Internally they both call out to common code, but we like to keep the API-side
RESTful and aren't so concerned about REST for the HTML side, both the full
page views and intercooler-specific partials.

------
strogonoff
On the other hand, if you are not opposed to converting to React in the long
run[0], but it looks too complex for merely adding some interactivity to a
page: it can be simple to incorporate just a few widgets with it, a fact
somewhat obscured by extensive documentation.

For a minimal start there’s no need to adopt JSX, wrap your head around hooks
and functional components, or deal with Webpack configuration.
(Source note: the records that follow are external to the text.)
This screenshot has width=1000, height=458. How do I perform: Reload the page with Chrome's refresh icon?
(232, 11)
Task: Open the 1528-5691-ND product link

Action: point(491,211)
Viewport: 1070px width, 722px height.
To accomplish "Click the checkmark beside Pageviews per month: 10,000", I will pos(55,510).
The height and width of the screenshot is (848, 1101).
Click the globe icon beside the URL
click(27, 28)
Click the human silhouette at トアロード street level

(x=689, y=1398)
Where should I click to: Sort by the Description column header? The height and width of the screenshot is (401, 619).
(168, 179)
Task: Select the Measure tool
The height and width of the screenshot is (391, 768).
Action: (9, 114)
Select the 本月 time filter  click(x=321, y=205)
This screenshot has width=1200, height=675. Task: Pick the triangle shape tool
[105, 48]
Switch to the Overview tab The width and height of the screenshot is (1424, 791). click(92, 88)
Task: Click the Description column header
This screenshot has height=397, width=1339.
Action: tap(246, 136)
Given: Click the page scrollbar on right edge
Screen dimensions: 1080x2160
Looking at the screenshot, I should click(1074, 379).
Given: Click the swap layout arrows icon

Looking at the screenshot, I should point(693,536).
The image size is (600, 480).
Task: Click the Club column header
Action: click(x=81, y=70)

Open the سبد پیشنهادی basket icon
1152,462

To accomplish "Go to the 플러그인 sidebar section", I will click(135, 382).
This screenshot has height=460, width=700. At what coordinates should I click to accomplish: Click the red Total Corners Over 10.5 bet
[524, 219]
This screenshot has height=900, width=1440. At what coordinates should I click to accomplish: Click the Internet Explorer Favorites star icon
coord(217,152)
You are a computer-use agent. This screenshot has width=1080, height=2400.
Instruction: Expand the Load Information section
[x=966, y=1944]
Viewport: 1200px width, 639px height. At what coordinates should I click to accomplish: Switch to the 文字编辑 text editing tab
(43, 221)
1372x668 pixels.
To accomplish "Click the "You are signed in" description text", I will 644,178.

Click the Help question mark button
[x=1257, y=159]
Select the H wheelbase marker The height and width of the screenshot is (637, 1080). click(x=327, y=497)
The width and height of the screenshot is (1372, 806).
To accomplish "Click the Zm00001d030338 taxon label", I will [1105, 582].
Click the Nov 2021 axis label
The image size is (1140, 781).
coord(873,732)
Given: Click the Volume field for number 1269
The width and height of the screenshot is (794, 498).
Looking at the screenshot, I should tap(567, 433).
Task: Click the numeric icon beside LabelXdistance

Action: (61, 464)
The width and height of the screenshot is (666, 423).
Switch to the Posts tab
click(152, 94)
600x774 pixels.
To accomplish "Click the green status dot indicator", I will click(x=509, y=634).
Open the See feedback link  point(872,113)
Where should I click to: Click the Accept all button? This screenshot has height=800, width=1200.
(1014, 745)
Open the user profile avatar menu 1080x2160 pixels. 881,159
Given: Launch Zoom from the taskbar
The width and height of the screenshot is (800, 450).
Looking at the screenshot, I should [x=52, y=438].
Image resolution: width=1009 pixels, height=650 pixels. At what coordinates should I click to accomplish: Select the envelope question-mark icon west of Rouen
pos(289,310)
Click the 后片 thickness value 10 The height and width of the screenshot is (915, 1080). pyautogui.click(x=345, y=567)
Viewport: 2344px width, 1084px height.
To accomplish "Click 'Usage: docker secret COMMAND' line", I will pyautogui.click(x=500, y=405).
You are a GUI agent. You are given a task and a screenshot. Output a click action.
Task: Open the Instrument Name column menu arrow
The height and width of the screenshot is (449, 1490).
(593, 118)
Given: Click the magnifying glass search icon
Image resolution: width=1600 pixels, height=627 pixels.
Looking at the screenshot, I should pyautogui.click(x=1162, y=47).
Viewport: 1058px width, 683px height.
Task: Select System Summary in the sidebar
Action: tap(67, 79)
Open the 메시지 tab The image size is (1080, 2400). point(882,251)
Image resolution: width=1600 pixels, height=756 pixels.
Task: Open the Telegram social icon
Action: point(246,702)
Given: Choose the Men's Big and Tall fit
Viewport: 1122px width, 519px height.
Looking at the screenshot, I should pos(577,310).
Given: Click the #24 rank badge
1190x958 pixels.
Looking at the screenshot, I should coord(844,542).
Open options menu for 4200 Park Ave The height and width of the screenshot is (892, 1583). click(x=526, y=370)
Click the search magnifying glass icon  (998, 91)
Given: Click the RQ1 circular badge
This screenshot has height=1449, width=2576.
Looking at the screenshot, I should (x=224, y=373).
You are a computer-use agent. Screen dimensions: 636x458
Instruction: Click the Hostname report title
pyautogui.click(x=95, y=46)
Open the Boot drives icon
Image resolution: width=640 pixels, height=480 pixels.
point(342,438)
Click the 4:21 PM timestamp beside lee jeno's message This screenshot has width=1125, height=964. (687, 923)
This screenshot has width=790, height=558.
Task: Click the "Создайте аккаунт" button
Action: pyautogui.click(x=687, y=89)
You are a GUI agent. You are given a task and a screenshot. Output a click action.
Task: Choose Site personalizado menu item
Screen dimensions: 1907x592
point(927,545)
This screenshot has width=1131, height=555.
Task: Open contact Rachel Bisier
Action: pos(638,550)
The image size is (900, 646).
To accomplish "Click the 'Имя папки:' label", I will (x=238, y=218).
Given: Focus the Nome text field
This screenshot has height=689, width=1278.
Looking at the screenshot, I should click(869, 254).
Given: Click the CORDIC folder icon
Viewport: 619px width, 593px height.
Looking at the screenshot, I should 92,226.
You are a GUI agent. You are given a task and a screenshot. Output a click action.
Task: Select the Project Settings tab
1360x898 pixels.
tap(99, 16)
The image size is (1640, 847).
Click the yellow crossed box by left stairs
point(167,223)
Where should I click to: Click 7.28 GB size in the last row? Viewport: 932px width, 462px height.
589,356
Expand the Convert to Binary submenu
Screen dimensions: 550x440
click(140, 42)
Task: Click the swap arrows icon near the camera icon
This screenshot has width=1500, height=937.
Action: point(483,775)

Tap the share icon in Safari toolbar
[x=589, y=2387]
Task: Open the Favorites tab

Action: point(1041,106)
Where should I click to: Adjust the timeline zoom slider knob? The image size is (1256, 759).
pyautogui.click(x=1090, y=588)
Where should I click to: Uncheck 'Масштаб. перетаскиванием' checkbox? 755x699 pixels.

Just add
ReactDOM and React scripts, alias React.createElement() to something short
like el() for use in render() methods, compose your components and render them
at the desired root if user agent has JavaScript enabled[1].

You have the freedom to move the whole page to React later, implement server-
side rendering and so on, but you don’t have to.

That said, yes, you will be pulling React, which will consume extra bandwidth,
and to stay crawler-friendly your React components ideally should replace and
improve functionality already provided by the static page in a more basic way.

[0] Perhaps you can see your application growing complex enough and you
suspect React would be easy to hire for if you need additional help, etc.

[1] To preserve compatibility with older browsers but write components as
modern classes, you could add a simple frontend build step that runs Babel on
JS files with a single preset "@babel/env" specifying your target browsers.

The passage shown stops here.